Document excerpt:
Song by Harry Styles

from the album Kiss All the Time. Disco, Occasionally
- Released: 6 March 2026
- Recorded: 2024 – 25 June 2025
- Studio: Abbey Road (London); RAK (London); Hansa (Berlin);
- Length: 4:08
- Label: Erskine; Columbia;
- Songwriter: Harry Styles
- Producer: Kid Harpoon

= Coming Up Roses (Harry Styles song) =

2026 song by Harry Styles

"Coming Up Roses" is a song by English singer Harry Styles from his fourth studio album Kiss All the Time. Disco, Occasionally (2026). It was produced by Kid Harpoon and arranged by Jules Buckley.

==Background==
In an interview with Zane Lowe on Apple Music 1, Harry Styles stated that he wrote "Coming Up Roses" in December 2025 and originally conceived it as a Christmas song, but abandoned the concept after the first two lines ("Tell me your fears / I've turned back the clocks, it's that time of year"). He explained it is a love song that conveys the idea that a relationship can be special even if it does not last forever.

Raw records:
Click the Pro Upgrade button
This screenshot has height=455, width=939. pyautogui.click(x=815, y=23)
==
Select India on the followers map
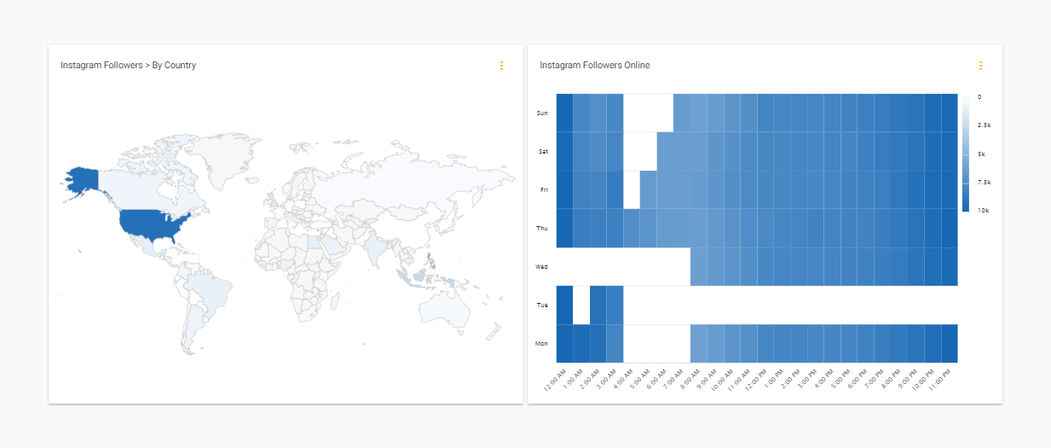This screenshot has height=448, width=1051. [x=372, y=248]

Given task: Please copy the entire "Coming Up Roses" article word for word. The records come from a separate source.

Written response:
Song by Harry Styles

from the album Kiss All the Time. Disco, Occasionally
- Released: 6 March 2026
- Recorded: 2024 – 25 June 2025
- Studio: Abbey Road (London); RAK (London); Hansa (Berlin);
- Length: 4:08
- Label: Erskine; Columbia;
- Songwriter: Harry Styles
- Producer: Kid Harpoon

= Coming Up Roses (Harry Styles song) =

2026 song by Harry Styles

"Coming Up Roses" is a song by English singer Harry Styles from his fourth studio album Kiss All the Time. Disco, Occasionally (2026). It was produced by Kid Harpoon and arranged by Jules Buckley.

==Background==
In an interview with Zane Lowe on Apple Music 1, Harry Styles stated that he wrote "Coming Up Roses" in December 2025 and originally conceived it as a Christmas song, but abandoned the concept after the first two lines ("Tell me your fears / I've turned back the clocks, it's that time of year"). He explained it is a love song that conveys the idea that a relationship can be special even if it does not last forever.